• Exercise goal:
Word for word, transcribe the lines from the one containing "Task: Click the #includedir" through the end of the entries, both included, and nothing else.

↓

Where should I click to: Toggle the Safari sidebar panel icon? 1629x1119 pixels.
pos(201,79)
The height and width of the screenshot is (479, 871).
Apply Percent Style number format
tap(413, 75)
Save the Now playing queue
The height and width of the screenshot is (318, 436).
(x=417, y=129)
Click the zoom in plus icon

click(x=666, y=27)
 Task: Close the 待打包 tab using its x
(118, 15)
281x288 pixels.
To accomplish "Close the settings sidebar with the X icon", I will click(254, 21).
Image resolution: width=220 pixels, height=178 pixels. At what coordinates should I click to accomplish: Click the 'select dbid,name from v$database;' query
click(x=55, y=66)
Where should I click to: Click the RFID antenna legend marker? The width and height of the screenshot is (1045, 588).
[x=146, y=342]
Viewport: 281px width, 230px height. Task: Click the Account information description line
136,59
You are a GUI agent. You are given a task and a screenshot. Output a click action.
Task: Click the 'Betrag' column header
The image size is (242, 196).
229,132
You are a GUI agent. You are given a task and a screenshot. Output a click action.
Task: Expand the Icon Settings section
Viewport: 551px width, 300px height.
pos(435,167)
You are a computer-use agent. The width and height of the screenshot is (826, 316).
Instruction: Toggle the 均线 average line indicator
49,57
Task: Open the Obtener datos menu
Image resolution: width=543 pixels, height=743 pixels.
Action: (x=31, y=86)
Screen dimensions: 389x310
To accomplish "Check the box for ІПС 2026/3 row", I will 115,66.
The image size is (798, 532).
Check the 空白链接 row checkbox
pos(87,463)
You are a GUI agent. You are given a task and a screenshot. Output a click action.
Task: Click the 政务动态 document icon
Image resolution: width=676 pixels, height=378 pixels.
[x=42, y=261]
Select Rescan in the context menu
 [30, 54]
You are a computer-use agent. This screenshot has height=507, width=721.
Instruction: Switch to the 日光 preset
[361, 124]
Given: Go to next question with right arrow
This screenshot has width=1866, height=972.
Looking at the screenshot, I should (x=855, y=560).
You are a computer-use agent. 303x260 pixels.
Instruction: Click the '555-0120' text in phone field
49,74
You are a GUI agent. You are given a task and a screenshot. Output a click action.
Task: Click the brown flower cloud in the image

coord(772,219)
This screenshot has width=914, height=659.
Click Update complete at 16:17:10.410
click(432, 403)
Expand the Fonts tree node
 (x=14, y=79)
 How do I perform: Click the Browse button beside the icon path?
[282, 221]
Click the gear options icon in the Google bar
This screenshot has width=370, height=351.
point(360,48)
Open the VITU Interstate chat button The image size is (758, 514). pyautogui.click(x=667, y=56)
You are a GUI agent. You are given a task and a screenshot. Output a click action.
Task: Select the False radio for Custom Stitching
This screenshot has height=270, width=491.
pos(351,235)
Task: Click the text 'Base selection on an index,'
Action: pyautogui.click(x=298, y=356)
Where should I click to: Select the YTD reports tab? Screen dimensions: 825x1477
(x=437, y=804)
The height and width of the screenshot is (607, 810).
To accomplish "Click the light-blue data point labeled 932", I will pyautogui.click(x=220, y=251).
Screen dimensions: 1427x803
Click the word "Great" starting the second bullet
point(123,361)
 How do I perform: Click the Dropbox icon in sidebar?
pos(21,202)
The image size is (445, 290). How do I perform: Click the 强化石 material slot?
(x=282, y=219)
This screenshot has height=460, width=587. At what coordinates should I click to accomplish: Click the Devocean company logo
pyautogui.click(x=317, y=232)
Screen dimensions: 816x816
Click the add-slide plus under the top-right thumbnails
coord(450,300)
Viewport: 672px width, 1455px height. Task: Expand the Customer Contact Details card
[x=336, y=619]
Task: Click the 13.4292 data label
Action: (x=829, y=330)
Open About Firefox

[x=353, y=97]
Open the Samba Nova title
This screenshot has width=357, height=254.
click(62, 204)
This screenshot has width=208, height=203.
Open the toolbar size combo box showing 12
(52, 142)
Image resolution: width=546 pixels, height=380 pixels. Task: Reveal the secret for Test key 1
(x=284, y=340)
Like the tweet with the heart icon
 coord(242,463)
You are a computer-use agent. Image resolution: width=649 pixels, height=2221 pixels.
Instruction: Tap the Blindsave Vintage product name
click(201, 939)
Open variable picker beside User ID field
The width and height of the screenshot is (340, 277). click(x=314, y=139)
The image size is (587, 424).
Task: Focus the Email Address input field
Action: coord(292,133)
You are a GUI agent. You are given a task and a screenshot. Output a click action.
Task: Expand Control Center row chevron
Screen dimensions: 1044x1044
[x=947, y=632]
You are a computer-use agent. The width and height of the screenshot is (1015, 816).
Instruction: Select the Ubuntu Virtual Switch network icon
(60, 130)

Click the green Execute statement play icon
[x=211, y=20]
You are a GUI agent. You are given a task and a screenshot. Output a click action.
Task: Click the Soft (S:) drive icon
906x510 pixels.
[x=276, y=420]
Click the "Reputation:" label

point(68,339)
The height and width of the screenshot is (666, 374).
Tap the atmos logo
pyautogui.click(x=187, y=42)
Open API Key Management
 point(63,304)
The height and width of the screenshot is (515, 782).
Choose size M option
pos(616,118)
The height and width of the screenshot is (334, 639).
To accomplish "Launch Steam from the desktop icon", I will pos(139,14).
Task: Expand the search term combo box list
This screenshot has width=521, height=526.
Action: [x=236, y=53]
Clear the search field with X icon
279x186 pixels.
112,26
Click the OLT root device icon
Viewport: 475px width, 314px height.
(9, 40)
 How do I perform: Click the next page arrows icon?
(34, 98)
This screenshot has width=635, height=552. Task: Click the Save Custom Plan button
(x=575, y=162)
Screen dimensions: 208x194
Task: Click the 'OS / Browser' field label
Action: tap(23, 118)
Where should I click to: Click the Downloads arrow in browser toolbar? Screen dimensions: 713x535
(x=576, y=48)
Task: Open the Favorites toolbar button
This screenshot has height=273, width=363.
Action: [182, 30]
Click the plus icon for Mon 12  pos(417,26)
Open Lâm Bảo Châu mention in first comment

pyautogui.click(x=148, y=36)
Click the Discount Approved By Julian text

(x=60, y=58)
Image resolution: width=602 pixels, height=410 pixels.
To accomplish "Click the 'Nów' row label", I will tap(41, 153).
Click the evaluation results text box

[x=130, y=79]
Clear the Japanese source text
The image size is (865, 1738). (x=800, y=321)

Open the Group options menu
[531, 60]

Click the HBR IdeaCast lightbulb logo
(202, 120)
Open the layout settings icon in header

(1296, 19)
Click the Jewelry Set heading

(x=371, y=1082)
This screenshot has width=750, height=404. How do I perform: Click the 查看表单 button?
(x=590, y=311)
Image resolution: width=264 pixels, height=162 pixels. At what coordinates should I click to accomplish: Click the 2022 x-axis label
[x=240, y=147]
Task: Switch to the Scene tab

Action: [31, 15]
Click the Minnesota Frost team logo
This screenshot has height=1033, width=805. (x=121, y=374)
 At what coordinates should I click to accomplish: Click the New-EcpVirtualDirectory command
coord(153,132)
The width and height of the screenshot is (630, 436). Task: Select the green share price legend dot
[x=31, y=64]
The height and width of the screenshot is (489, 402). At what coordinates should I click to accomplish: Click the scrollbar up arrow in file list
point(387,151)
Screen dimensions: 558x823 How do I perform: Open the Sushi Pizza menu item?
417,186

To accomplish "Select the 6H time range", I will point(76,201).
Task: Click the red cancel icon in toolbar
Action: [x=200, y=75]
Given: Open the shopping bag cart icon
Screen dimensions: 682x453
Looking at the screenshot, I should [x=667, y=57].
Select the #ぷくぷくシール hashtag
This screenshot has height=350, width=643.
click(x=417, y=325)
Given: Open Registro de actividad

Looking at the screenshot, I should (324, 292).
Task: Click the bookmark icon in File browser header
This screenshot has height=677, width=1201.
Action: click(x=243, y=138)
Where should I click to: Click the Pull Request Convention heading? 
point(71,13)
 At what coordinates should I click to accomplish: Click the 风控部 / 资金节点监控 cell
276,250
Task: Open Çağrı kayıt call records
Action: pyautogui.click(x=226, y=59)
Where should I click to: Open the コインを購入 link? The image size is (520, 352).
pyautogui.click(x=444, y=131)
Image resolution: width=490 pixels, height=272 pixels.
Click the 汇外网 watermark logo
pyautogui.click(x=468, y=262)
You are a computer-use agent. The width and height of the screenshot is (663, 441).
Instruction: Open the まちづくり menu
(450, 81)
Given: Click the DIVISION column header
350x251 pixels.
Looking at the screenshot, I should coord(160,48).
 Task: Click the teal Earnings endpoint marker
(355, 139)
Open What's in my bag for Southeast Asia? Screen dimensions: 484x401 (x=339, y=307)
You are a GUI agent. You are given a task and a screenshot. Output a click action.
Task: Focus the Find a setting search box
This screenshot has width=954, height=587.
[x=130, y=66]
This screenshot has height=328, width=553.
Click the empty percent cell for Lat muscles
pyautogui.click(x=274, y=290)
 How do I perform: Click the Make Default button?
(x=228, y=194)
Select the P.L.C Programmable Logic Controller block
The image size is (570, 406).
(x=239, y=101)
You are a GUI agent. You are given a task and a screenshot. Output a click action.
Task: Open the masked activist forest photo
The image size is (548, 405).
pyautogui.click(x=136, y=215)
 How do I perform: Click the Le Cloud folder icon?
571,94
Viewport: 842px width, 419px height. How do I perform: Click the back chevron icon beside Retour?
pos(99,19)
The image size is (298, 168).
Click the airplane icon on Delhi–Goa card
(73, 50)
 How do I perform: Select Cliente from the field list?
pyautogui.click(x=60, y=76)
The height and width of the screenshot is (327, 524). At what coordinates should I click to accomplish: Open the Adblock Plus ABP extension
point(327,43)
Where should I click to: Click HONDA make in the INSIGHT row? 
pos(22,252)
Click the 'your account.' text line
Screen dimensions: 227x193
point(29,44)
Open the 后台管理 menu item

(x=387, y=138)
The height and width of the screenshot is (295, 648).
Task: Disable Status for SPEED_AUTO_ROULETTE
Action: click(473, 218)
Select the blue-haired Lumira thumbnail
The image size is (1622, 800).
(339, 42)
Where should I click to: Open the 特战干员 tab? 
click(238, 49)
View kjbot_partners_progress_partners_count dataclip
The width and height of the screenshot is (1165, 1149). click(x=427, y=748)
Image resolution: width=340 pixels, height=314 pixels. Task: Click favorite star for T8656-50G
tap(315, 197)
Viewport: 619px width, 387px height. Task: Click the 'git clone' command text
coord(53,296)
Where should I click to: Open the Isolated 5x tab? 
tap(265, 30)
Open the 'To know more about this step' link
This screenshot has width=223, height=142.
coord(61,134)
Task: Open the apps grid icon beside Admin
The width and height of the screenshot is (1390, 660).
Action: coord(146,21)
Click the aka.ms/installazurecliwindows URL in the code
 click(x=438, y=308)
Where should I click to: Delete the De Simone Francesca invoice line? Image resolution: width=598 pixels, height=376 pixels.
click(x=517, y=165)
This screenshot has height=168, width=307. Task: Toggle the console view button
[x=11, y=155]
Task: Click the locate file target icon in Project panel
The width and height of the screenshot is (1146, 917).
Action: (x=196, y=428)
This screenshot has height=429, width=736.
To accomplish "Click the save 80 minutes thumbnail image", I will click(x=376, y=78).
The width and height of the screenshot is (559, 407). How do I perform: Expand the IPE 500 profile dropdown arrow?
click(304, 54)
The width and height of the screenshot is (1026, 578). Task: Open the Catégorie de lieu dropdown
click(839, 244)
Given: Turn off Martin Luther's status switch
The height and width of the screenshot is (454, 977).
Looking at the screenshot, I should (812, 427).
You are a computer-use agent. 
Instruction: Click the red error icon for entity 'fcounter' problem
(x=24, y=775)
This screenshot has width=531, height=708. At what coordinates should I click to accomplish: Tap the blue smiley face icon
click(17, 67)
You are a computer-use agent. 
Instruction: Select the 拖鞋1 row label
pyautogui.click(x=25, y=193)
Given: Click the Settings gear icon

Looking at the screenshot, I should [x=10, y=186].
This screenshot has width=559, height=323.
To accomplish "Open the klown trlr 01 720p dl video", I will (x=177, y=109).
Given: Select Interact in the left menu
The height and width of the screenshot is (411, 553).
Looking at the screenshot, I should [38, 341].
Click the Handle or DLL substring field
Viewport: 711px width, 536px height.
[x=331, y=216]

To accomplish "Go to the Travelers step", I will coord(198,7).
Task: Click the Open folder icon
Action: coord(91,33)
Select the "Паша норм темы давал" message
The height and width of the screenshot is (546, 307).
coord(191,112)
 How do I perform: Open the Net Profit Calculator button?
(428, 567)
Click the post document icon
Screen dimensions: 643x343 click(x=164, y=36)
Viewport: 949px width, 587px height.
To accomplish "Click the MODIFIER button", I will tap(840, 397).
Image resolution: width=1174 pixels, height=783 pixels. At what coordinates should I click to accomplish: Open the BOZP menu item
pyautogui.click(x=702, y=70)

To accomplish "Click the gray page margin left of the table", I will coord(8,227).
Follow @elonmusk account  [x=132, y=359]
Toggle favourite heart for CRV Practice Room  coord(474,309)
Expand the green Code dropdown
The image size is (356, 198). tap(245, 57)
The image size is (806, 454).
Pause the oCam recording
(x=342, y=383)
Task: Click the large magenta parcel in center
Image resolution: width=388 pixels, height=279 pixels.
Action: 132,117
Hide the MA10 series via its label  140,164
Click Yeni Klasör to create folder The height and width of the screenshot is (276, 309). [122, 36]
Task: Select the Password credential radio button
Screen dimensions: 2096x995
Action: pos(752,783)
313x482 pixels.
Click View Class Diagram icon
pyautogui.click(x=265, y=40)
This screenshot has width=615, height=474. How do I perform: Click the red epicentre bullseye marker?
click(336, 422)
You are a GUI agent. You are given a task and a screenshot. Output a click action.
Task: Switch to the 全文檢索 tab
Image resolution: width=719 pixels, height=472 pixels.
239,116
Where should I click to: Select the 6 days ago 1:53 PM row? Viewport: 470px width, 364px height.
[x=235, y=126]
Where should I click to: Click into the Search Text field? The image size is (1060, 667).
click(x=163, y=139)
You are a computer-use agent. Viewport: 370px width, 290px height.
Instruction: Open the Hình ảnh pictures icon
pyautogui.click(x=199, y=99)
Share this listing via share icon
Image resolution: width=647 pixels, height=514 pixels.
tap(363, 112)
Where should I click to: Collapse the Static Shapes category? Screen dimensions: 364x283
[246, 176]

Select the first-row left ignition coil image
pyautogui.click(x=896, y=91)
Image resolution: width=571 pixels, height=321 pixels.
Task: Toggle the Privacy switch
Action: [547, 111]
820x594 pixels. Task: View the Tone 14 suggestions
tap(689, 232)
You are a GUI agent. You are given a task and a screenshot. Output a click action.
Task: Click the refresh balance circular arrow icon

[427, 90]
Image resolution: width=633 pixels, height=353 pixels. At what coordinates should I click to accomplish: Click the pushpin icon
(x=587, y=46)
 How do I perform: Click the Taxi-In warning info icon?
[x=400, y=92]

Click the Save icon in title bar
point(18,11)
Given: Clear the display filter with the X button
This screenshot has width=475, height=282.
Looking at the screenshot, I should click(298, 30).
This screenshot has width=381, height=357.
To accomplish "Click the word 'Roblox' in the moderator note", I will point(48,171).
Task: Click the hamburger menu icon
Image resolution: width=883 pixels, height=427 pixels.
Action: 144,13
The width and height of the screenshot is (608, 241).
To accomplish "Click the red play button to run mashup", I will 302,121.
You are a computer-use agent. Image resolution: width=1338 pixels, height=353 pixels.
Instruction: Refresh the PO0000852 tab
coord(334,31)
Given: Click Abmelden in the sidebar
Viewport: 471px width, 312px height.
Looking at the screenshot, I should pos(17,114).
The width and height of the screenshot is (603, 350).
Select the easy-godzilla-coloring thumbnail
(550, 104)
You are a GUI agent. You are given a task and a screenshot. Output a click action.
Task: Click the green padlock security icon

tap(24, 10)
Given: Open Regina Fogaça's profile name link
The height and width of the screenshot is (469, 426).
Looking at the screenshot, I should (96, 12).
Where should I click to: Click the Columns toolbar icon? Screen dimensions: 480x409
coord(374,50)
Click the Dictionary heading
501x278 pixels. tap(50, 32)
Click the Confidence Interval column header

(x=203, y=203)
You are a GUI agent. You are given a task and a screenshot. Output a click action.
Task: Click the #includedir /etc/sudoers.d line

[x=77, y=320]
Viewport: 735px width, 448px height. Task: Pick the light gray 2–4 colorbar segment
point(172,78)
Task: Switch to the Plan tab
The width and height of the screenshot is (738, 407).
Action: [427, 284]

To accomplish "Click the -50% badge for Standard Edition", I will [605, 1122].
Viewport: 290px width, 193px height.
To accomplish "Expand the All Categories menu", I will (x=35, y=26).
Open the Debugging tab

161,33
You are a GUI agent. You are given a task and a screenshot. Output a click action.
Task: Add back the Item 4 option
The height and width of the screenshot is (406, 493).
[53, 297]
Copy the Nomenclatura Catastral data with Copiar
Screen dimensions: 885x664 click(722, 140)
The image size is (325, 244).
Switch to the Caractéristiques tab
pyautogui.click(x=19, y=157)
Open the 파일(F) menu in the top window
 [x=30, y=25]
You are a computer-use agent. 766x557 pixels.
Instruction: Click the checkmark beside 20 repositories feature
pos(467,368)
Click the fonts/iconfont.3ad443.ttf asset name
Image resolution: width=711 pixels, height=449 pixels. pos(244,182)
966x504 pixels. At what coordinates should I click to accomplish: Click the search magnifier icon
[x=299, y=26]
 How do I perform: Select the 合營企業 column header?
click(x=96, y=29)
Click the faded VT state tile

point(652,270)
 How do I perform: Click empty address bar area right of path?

↑

• Answer for this exercise:
Task: Click the #includedir /etc/sudoers.d line

[x=77, y=320]
Viewport: 735px width, 448px height. Task: Pick the light gray 2–4 colorbar segment
point(172,78)
Task: Switch to the Plan tab
The width and height of the screenshot is (738, 407).
Action: [427, 284]

To accomplish "Click the -50% badge for Standard Edition", I will [605, 1122].
Viewport: 290px width, 193px height.
To accomplish "Expand the All Categories menu", I will (x=35, y=26).
Open the Debugging tab

161,33
You are a GUI agent. You are given a task and a screenshot. Output a click action.
Task: Add back the Item 4 option
The height and width of the screenshot is (406, 493).
[53, 297]
Copy the Nomenclatura Catastral data with Copiar
Screen dimensions: 885x664 click(722, 140)
The image size is (325, 244).
Switch to the Caractéristiques tab
pyautogui.click(x=19, y=157)
Open the 파일(F) menu in the top window
 [x=30, y=25]
You are a computer-use agent. 766x557 pixels.
Instruction: Click the checkmark beside 20 repositories feature
pos(467,368)
Click the fonts/iconfont.3ad443.ttf asset name
Image resolution: width=711 pixels, height=449 pixels. pos(244,182)
966x504 pixels. At what coordinates should I click to accomplish: Click the search magnifier icon
[x=299, y=26]
 How do I perform: Select the 合營企業 column header?
click(x=96, y=29)
Click the faded VT state tile

point(652,270)
 How do I perform: Click empty address bar area right of path?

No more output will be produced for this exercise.